**** EXERCISE MATERIAL
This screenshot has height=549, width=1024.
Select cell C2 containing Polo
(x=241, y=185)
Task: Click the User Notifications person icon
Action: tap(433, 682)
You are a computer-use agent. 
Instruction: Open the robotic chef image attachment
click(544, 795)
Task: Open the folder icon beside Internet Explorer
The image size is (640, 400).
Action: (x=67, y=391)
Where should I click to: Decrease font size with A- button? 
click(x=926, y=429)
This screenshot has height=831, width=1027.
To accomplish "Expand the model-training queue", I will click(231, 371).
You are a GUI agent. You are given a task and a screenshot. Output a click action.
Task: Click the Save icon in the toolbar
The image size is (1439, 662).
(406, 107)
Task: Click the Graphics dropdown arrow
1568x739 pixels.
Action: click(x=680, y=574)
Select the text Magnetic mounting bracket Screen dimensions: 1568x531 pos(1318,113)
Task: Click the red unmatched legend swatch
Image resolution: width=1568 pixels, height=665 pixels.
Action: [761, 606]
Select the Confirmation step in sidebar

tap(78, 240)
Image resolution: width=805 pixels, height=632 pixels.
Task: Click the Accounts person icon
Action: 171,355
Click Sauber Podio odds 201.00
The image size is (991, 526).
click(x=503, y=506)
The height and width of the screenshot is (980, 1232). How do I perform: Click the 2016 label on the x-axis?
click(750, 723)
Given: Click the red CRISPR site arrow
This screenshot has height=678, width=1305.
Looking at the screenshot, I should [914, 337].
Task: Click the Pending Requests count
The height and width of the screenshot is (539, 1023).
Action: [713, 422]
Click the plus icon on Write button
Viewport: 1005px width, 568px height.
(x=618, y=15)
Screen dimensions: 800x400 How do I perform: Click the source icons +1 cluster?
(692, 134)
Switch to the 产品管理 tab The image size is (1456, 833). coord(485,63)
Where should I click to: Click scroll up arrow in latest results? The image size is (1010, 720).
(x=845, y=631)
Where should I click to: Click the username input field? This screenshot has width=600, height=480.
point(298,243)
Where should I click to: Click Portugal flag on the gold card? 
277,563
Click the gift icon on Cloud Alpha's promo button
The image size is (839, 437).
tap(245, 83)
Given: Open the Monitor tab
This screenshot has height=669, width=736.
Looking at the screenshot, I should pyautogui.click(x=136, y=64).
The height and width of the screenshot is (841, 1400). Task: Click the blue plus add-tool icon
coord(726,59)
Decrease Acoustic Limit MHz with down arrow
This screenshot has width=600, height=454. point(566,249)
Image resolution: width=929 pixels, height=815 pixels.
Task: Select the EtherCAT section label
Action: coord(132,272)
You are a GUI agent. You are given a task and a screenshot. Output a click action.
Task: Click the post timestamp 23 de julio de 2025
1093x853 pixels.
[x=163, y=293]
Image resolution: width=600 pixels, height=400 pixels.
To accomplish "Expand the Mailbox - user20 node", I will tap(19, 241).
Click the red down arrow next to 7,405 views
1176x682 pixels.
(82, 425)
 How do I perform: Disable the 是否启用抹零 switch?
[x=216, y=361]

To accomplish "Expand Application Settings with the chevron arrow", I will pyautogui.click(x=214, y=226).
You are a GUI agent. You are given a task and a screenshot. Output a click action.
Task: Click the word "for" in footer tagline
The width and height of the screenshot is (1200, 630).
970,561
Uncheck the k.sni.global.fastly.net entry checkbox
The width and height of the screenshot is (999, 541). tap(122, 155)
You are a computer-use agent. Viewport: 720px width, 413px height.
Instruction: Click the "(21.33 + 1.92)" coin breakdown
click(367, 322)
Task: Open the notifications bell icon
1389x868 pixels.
********
EXERCISE OBJECTIVE: Output exactly one stretch of the listing: from the line containing "The height and width of the screenshot is (980, 1232)." through the line containing "Switch to the", both end lines included.

ANSWER SECTION:
The height and width of the screenshot is (980, 1232). How do I perform: Click the 2016 label on the x-axis?
click(750, 723)
Given: Click the red CRISPR site arrow
This screenshot has height=678, width=1305.
Looking at the screenshot, I should [914, 337].
Task: Click the Pending Requests count
The height and width of the screenshot is (539, 1023).
Action: [713, 422]
Click the plus icon on Write button
Viewport: 1005px width, 568px height.
(x=618, y=15)
Screen dimensions: 800x400 How do I perform: Click the source icons +1 cluster?
(692, 134)
Switch to the 产品管理 tab The image size is (1456, 833). coord(485,63)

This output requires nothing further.